Division on Nursing Sciences, Midwifery, Department of Health Sciences, Faculty of Medical Sciences, Kyushu University Faculty of Medical Sciences, Fukuoka, Japan.
Division of Microbiology, Department of Pathology and Microbiology, Nihon University School of Medicine, Tokyo, Japan.
Hum Vaccin Immunother. 2021 Oct 3;17(10):3613-3618. doi: 10.1080/21645515.2021.1925060. Epub 2021 May 25.
Although two live oral rotavirus (RV) vaccines, Rotarix and RotaTeq, play a critical role toward reducing disease severity, hospitalization, and death rate in RV infections, regular monitoring of vaccine effectiveness (VE) is yet necessary because the segmented genome structure and reassortment capability of RVs pose considerable threats toward waning VE. In this study, we examined the VE by a test-negative study design against G9P[8]I2 strain during a seasonal outbreak in February-May, 2018, in an outpatient clinic in Kyoto Prefecture, Japan. It remains important because G9P[8]I2 strain remains partially heterotypic to these vaccines and predominating in post-vaccination era. During year-long surveillance, RV infections were detected only from February to May. During this outbreak, 33 (42.3%) children out of 78 with acute gastroenteritis (AGE) remained RV-positive, of which 29 (87.8%) children were infected with G9P[8]I2. Two immunochromatographic (IC) assay kits exhibited 100% sensitivity and specificity to detect G9P[8]I2 strain. Only 23.2% children were found to be vaccinated. Yet, significant VE 69.7% (95% CI: 2.5%-90.6%) was recognized against all RV strains that increased with disease severity. Similar significant VE 71.8% (95% CI: 1%-92%) was determined against G9P[8]I2 strain. The severity score remained substantially low in vaccinated children. Our data reveal that vaccine-preventable G9P[8]I2 strain yet may cause outbreak where vaccination coverage remains low. Thus, this study emphasizes the necessity of global introduction of RV-vaccines in national immunization programs of every country.

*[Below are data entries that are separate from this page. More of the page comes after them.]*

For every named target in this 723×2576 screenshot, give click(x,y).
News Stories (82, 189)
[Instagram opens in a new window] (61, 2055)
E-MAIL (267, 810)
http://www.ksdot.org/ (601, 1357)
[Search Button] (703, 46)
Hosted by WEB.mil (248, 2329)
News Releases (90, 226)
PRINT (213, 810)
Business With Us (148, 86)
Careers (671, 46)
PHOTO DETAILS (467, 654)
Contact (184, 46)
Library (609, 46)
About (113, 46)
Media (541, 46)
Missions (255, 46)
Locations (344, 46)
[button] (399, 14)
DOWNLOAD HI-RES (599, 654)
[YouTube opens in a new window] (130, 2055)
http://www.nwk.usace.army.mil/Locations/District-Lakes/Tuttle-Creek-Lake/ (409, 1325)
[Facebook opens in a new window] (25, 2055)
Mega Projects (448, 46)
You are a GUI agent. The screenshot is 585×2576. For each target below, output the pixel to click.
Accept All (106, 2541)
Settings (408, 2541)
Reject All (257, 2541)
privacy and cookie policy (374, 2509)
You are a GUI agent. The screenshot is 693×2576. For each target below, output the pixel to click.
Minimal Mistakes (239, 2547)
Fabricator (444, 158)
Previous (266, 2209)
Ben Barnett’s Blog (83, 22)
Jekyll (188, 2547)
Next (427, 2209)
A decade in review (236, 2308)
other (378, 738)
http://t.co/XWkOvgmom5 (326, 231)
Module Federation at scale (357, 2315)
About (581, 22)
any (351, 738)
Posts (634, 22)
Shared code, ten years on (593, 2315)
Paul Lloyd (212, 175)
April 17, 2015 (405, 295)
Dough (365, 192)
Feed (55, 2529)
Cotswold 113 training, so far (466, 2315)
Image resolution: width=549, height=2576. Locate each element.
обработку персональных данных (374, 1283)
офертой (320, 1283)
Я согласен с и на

虽然两种活的口服轮状病毒(RV)疫苗,Rotarix 和 RotaTeq,在降低 RV 感染的疾病严重程度、住院率和死亡率方面发挥了关键作用,但仍有必要定期监测疫苗的有效性(VE),因为 RV 的分段基因组结构和重组能力对 VE 的下降构成了相当大的威胁。在这项研究中,我们采用了一种阴性测试研究设计,针对 G9P[8]I2 株在 2018 年 2 月至 5 月日本京都府一家门诊诊所的季节性暴发中进行了 VE 检测。这一点很重要,因为 G9P[8]I2 株仍然对这些疫苗部分具有异型性,并且在疫苗接种后时代占主导地位。在长达一年的监测期间,仅在 2 月至 5 月检测到 RV 感染。在这次暴发期间,78 名急性胃肠炎(AGE)患儿中有 33 名(42.3%)RV 阳性,其中 29 名(87.8%)患儿感染了 G9P[8]I2。两种免疫层析(IC)检测试剂盒对 G9P[8]I2 株的检测均具有 100%的敏感性和特异性。仅发现 23.2%的儿童接受了疫苗接种。然而,对所有 RV 株的 VE 为 69.7%(95%CI:2.5%-90.6%),并且随着疾病严重程度的增加而增加。对 G9P[8]I2 株也确定了类似的显著 VE 71.8%(95%CI:1%-92%)。在接种疫苗的儿童中,严重程度评分仍然很低。我们的数据表明,疫苗可预防的 G9P[8]I2 株仍可能导致接种率较低的暴发。因此,本研究强调了在每个国家的国家免疫规划中引入全球 RV 疫苗的必要性。